AI辅助框架优化：采用深度学习模型（如DeepAb）预测框架区中可能影响稳定性的残基，定向突变降低免疫原性而不损失结合力。

去免疫化设计：通过表位预测工具（如EpiMatrix）识别抗体序列中的T细胞表位，替换易引发免疫反应的氨基酸。

单抗在生产和储存过程中易发生聚集，轻则降低药效，重则引发免疫毒性。聚集常由疏水区暴露、二硫键错配或翻译后修饰（如脱酰胺）引发。例如，某HER2抗体因VL结构域中第45位天冬酰胺脱酰胺，导致储存6个月后聚集率高达15%。

解决方案索引：

理性设计抗聚集突变：通过分子动力学模拟识别聚集热点，引入甘氨酸、丝氨酸等柔性残基减少分子间作用力。

糖基化工程：在Fc段引入特定糖型（如去岩藻糖化），既增强抗体依赖性细胞毒性（ADCC），又提升热稳定性。

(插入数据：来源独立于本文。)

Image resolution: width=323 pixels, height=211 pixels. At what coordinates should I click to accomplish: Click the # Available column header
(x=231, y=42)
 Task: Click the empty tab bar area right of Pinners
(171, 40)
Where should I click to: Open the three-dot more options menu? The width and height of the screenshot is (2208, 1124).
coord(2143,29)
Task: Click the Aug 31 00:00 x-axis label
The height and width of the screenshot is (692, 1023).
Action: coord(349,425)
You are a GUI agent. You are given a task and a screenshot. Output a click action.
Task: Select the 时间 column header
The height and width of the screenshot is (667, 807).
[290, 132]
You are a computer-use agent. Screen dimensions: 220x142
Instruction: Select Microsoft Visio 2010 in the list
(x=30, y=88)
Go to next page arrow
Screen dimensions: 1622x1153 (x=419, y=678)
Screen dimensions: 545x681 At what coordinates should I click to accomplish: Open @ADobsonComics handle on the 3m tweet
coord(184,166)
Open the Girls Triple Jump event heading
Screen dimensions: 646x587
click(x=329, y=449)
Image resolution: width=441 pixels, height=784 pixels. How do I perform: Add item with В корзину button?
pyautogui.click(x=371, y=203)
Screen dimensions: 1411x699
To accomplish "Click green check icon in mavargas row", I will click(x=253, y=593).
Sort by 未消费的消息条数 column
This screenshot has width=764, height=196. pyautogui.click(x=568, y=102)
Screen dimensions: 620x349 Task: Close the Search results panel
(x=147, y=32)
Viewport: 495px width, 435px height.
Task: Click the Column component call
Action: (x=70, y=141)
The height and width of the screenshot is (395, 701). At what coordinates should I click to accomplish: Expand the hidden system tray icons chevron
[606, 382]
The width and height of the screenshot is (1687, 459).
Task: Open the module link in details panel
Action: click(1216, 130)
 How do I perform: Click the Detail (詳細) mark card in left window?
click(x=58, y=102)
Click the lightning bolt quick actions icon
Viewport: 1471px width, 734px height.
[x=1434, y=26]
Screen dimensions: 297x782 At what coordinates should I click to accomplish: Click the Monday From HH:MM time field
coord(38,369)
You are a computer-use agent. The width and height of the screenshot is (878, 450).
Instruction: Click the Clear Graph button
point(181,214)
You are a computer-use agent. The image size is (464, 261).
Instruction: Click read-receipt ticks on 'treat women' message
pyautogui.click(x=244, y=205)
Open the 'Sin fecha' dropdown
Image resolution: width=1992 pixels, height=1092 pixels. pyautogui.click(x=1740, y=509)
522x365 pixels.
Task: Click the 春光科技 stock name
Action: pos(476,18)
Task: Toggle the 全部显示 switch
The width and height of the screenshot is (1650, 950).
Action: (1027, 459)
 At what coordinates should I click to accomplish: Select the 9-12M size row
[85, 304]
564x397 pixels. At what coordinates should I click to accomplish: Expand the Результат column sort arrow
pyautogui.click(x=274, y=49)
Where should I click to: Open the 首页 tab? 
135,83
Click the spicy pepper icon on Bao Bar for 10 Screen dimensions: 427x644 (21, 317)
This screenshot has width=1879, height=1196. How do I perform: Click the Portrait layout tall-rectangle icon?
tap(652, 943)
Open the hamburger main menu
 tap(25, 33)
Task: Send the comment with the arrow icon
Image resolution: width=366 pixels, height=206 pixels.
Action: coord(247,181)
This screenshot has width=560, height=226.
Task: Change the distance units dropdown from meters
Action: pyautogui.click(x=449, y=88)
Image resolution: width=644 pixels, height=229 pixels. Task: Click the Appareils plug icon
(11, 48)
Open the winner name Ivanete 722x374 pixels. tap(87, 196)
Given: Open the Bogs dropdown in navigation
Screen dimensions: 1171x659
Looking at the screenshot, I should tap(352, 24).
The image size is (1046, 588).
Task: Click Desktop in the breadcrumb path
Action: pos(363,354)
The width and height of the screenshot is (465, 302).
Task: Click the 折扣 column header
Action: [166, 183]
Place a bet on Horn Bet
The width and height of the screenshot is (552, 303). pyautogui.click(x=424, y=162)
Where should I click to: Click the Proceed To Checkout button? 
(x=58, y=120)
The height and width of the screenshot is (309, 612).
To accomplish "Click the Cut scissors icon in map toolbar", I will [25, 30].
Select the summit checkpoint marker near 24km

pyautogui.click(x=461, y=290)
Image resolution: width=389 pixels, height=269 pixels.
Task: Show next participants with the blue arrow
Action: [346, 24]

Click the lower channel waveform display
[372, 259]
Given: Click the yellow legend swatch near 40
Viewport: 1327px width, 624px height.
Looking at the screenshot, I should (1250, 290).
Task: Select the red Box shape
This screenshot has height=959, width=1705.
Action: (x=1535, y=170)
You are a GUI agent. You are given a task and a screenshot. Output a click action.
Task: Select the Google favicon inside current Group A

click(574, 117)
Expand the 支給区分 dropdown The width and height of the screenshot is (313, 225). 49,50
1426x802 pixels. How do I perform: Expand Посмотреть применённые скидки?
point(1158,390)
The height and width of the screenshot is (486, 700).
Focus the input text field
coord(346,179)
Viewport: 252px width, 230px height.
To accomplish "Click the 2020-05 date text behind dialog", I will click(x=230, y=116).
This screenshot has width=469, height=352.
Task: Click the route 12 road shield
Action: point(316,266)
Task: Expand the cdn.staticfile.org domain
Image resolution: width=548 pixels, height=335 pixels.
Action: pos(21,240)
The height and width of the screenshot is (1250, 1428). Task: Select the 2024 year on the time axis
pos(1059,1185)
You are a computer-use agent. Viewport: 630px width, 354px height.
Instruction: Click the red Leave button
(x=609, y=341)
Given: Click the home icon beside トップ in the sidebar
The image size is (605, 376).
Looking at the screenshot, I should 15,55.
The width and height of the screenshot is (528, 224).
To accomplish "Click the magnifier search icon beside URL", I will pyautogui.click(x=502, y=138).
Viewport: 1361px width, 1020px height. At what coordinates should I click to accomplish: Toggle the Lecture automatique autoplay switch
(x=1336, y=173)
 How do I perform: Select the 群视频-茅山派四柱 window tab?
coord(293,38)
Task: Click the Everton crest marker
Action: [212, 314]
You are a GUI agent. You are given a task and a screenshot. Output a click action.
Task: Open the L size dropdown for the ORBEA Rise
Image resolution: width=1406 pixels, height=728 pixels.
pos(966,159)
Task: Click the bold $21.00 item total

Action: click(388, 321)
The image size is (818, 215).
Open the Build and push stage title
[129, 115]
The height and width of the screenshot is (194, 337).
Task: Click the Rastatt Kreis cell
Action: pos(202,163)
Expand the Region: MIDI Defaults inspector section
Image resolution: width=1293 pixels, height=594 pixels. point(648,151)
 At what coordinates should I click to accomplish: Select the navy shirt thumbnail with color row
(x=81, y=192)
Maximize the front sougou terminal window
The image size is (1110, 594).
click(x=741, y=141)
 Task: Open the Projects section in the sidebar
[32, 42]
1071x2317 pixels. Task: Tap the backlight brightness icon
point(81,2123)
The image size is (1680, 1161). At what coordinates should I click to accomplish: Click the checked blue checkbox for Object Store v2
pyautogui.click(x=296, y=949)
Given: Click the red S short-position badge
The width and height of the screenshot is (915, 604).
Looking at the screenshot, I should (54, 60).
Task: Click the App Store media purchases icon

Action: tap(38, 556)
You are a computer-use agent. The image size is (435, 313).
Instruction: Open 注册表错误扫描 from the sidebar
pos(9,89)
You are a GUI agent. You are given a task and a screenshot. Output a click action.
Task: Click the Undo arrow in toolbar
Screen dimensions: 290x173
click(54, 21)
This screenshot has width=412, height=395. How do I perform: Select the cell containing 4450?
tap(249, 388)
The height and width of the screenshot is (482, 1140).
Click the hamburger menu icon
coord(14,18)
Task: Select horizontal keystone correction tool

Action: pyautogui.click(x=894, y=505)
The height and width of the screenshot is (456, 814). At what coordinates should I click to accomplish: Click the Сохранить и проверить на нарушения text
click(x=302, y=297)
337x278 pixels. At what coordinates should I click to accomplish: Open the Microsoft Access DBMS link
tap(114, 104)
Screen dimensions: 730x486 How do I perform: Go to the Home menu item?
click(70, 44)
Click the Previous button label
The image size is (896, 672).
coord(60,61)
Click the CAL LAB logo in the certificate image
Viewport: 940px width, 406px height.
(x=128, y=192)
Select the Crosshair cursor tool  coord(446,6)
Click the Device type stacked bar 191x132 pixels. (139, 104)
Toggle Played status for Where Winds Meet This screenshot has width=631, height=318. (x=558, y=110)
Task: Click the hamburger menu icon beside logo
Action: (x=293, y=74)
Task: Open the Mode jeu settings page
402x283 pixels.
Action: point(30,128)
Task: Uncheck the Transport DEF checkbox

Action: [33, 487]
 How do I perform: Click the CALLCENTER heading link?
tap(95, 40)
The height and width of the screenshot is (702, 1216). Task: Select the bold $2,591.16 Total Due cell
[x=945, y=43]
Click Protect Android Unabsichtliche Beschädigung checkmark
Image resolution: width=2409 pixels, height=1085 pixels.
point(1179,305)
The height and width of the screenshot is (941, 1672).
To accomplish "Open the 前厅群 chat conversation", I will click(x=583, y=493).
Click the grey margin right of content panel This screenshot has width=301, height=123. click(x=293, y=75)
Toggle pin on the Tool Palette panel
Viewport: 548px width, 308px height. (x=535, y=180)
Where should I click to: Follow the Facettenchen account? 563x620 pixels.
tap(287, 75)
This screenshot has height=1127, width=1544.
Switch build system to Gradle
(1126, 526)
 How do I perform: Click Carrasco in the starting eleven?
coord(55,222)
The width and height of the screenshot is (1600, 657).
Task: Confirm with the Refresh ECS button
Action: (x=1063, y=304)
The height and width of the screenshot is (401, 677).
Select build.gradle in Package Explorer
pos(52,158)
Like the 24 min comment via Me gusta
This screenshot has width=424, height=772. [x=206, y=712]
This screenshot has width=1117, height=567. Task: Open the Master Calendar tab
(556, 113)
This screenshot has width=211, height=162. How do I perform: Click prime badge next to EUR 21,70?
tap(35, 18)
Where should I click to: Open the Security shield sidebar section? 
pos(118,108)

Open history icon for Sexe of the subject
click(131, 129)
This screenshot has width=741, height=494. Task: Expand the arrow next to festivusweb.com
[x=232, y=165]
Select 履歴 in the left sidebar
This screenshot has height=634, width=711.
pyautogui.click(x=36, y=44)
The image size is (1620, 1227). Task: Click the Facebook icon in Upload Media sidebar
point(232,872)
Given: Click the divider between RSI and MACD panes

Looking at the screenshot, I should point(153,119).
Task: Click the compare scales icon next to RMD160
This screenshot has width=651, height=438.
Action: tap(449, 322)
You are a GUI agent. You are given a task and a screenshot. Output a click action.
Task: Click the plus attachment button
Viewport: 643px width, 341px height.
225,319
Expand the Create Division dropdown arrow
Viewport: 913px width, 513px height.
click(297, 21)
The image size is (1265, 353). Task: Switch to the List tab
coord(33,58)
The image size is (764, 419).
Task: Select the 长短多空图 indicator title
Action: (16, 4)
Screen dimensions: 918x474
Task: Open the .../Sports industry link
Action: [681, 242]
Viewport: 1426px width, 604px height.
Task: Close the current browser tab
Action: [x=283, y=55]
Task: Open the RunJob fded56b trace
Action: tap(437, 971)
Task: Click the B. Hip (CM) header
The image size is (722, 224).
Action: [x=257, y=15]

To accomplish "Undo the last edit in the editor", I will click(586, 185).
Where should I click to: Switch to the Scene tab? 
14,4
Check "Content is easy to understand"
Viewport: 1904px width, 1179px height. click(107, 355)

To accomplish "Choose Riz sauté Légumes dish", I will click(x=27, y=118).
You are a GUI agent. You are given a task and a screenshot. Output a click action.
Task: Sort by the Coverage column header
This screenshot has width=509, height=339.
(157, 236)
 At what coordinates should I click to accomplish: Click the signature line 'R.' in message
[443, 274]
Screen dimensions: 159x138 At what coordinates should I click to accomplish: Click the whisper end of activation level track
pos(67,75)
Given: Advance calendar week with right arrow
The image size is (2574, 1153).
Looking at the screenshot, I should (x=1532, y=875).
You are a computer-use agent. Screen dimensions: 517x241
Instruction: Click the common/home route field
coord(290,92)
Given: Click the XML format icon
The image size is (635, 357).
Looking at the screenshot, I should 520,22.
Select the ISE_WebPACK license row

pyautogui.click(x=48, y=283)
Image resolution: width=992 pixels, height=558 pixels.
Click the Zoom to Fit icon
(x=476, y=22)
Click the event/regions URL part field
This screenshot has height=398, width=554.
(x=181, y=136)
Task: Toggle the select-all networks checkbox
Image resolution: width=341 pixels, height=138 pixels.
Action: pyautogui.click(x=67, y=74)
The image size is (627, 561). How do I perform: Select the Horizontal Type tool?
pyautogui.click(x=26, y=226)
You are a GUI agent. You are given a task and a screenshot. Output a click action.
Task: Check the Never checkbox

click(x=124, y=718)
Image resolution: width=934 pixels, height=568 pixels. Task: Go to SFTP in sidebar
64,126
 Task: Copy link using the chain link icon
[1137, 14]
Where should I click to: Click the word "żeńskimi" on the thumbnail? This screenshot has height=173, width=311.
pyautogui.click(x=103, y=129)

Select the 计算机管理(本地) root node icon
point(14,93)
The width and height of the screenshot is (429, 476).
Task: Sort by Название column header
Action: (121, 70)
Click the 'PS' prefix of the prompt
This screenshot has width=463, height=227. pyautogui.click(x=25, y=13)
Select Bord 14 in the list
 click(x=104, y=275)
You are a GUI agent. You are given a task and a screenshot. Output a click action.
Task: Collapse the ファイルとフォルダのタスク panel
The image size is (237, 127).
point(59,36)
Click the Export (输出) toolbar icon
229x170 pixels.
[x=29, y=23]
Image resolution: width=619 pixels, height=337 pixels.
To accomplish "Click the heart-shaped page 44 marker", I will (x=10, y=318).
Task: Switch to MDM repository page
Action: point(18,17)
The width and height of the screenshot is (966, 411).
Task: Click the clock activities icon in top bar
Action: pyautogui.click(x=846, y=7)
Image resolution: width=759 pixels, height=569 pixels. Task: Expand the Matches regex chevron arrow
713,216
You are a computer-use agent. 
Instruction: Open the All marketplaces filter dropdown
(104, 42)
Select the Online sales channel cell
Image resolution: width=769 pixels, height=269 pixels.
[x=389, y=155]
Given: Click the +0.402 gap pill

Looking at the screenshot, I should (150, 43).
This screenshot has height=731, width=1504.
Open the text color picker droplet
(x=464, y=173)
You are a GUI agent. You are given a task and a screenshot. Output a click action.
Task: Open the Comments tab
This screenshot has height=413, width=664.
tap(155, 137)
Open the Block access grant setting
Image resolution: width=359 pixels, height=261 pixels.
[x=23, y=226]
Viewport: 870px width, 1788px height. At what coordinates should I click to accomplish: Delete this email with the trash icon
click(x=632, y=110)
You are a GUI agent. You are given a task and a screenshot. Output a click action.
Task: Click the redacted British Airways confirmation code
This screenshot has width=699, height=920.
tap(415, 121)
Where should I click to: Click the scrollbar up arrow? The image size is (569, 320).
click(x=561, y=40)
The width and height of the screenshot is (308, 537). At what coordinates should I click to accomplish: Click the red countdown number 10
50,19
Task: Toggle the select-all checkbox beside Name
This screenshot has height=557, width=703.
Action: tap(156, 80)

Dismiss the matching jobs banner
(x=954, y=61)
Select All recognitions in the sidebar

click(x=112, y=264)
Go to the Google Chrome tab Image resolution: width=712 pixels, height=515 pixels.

制剂配方优化：添加海藻糖、蔗糖等稳定剂，或使用组氨酸-山梨醇缓冲体系维持pH和离子强度。

哺乳动物细胞（如CHO细胞）培养生产单抗的成本占研发总成本的60%以上，且细胞株易发生遗传漂变，导致产量下降。某CD20抗体生产中，原始细胞株在传代50次后抗体表达量从5 g/L暴跌至1.2 g/L。

解决方案索引：

高通量细胞株筛选：利用流式细胞术结合荧光激活细胞分选（FACS），快速筛选高表达单克隆细胞株。

代谢通路重构：敲除细胞凋亡相关基因（如BAX），过表达抗凋亡蛋白（如BCL-2），延长培养周期至21天以上。

连续生产工艺：采用灌注培养系统，实时移除代谢废物并补充营养，将单位体积产率提升3-5倍。

靶点突变、信号通路代偿或肿瘤微环境抑制，常导致单抗治疗后出现耐药。例如，EGFR抗体西妥昔单抗治疗结直肠癌时，约40%患者因KRAS基因突变失效。

解决方案索引：

双特异性抗体设计：同时靶向两个表位（如CD3和肿瘤抗原），强制激活T细胞杀伤机制，绕过传统耐药通路。

表观遗传调控联用：将PD-1抗体与DNA甲基转移酶抑制剂（如阿扎胞苷）联用，逆转T细胞耗竭状态。

智能抗体工程：开发pH敏感型抗体，在肿瘤微酸性环境中特异性释放药物，减少对正常组织的脱靶效应，如阿斯利康的MEDI7357（靶向TNFα的pH依赖性抗体）。

单抗研发的五大难题，既是科学的高墙，也是创新的跳板。从结构生物学到人工智能，从细胞工程到联合疗法，跨学科技术的融合正在重塑抗体药物的未来。正如单抗之父Georges Köhler所言：“每一个看似完美的抗体，都是无数次失败与迭代的结晶。”在这条充满挑战的赛道上，唯有持续破解难题，才能让更多“生物导弹”精准命中疾病靶心。